-------- Input data

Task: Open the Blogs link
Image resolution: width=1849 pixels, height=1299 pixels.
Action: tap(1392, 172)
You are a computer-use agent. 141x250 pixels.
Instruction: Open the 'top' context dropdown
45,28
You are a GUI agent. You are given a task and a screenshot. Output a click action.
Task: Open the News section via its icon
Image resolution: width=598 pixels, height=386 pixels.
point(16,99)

----------------
-------- Input data

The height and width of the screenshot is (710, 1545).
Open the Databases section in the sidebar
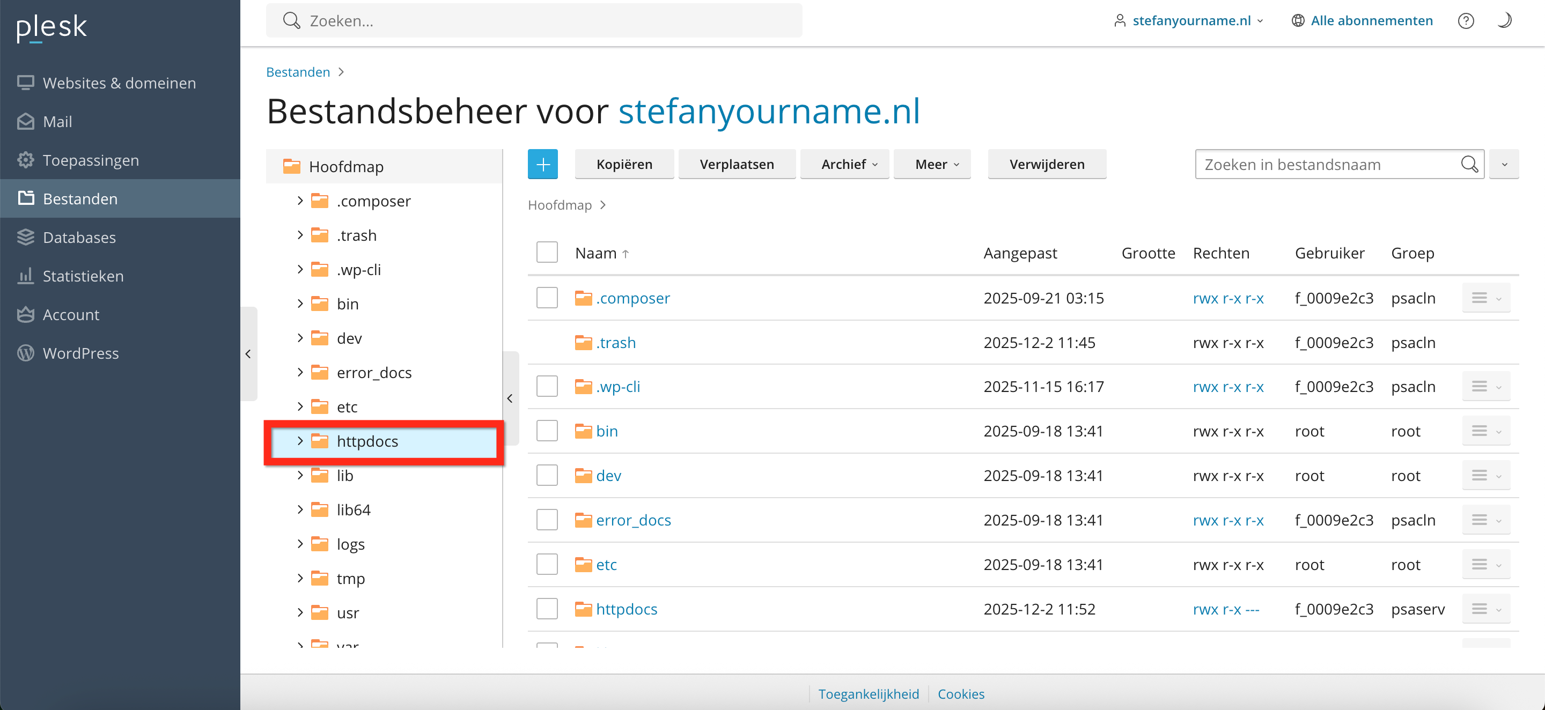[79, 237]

----------------
-------- Input data

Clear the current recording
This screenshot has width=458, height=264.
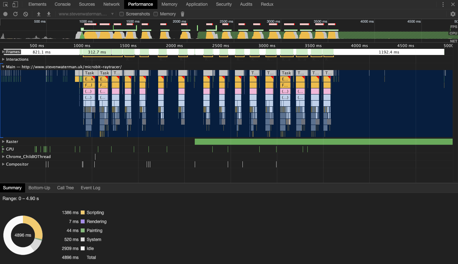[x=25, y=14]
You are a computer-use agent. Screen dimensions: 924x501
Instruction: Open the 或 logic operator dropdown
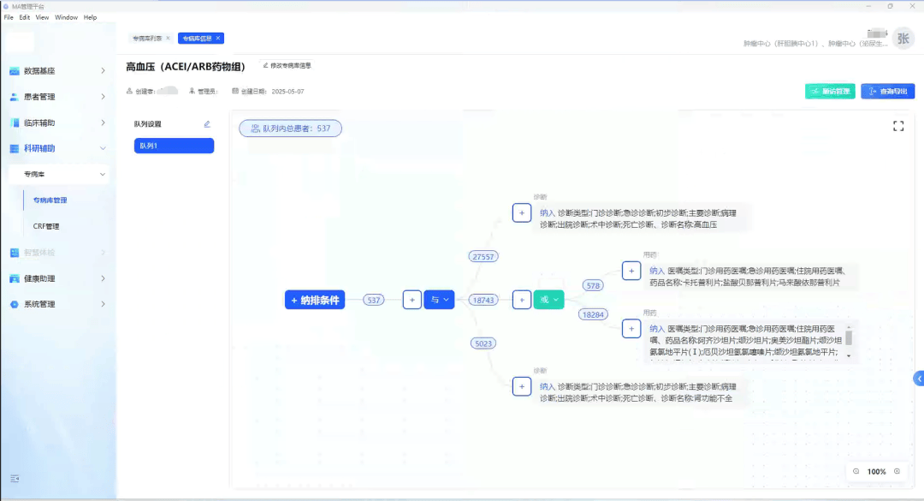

----------------

→ **What you will do**: Copy the records from the line with "Task: Open the Blogs link" up to and including the line with "point(16,99)", substituting "Screen size" for every "Image resolution" and leaving all else unchanged.

→ **Task answer**:
Task: Open the Blogs link
Screen size: width=1849 pixels, height=1299 pixels.
Action: tap(1392, 172)
You are a computer-use agent. 141x250 pixels.
Instruction: Open the 'top' context dropdown
45,28
You are a GUI agent. You are given a task and a screenshot. Output a click action.
Task: Open the News section via its icon
Screen size: width=598 pixels, height=386 pixels.
point(16,99)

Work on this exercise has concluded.